We’ve all heard of people who have taken caffeine while drinking alcohol. Recently though, a breakout of cases where students, as well as others, have ended up the hospital after they had drinks that contained both caffeine and alcohol in the same can. College and health officials are very alarmed and concerned by these occurrences.
Doctors report that the drinks are dangerous, because the caffeine conceals the effects of the alcohol, preventing those who drink them to feel just how intoxicated they really are.
There is a brand in particular, called Four Loko, a fruit-flavored malt beverage with an alcohol content of 12 percent containing as much caffeine as a cup of coffee, that has come under specific criticism. Students at Ramapo College in Mahwah, N.J. and Central Washington University in Ellensburg, Washington, drank it and wound up in emergency rooms, some with very elevated levels of alcohol poisoning.
Dr.
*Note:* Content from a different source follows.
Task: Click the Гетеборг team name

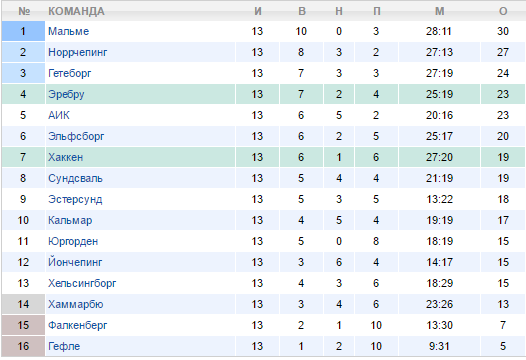Action: click(x=69, y=73)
Michael Reihart, an emergency room doctor in Lancaster, Pa., said it “is one of the most dangerous new alcohol concoctions I have ever seen.” He has treated more than twelve teenagers and adults in the last three months who came to him after drinking Four Loko. He said it is a deadly recipe because your body naturally wants to sleep, but it is tricked by the caffeine.
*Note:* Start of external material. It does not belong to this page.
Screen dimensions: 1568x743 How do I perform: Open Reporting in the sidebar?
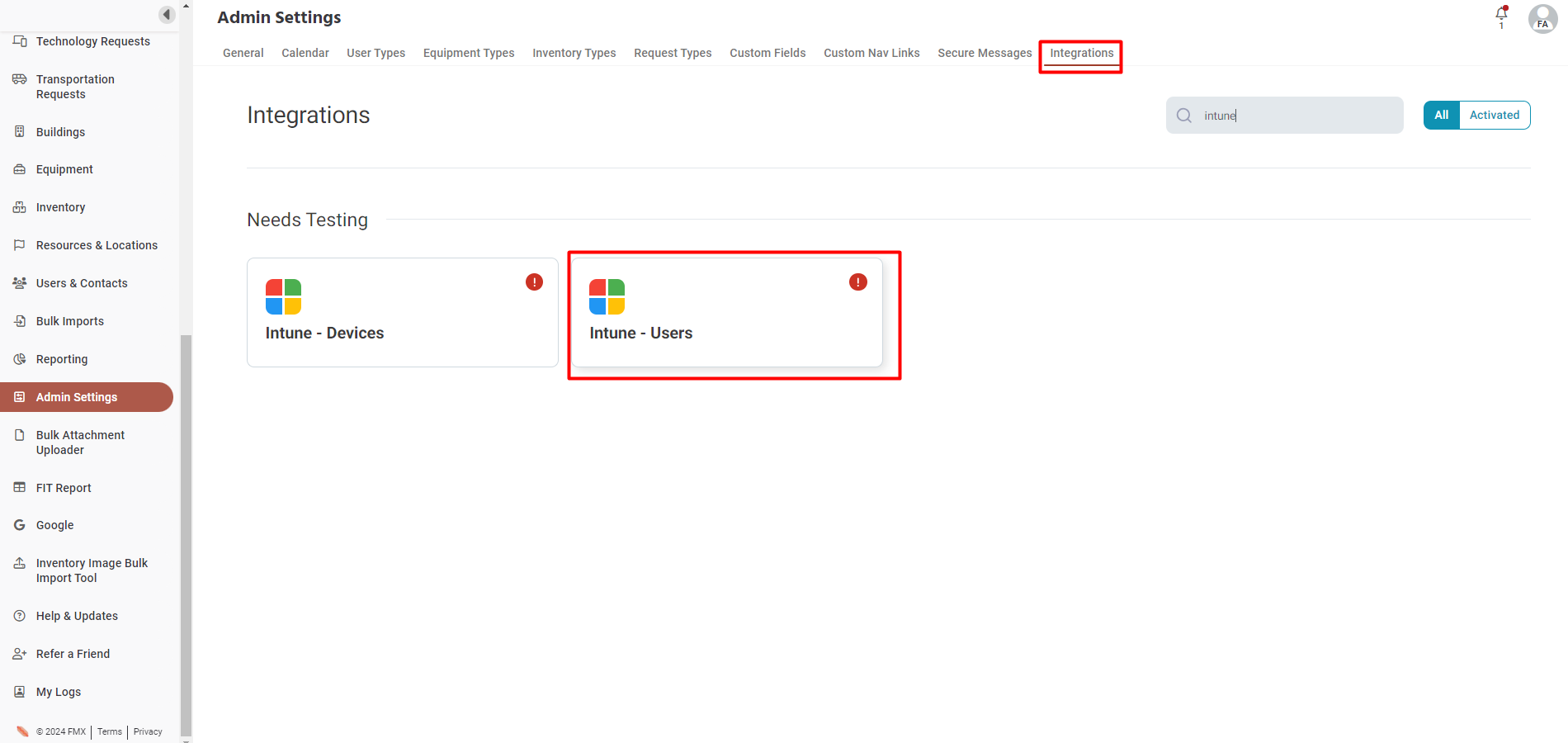[61, 359]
After 18 attorney generals urged that the drinks be examined, the Food and Drug Administration is looking into whether or not the drinks are safe. The FDA has never approved of adding caffeine to alcohol. In July, Sen. Charles Schumer, D-N.Y., asked the FTC to investigate if the drinks are especially designed to appeal to underage drinkers. It is a fact that the drinks have colorful packaging and flavors such as watermelon, blue raspberry and lemon-line.
Even though no legislation has passed yet, several states have tried to ban the drinks.
The president of Ramapo College, Dr. Peter Mercer, banned Four Loko and other energy drinks that contain caffeine and alcohol after 6 students ended up in the hospital after drinking Four Loko. One of the students said he had 3 three cans of Four Loko and a couple of shots of tequila in only one hour. He had a blood alcohol level of .400 after this.
The co-founder and managing partner of Phusion Projects, which is the 5-year-old Chicago company that owns Four Loko, said that the drink, introduced in August of 2008, was being unfairly scrutinized. According to him, the company takes measures to try to keep minors from being able to obtain the drink. Also, Phusion Projects wonders why a police investigation into the Central Washington University incident had centered on Four Loko, when the police report claimed that several other alcoholic drinks, including beer, were also discovered at the party where the students became sick.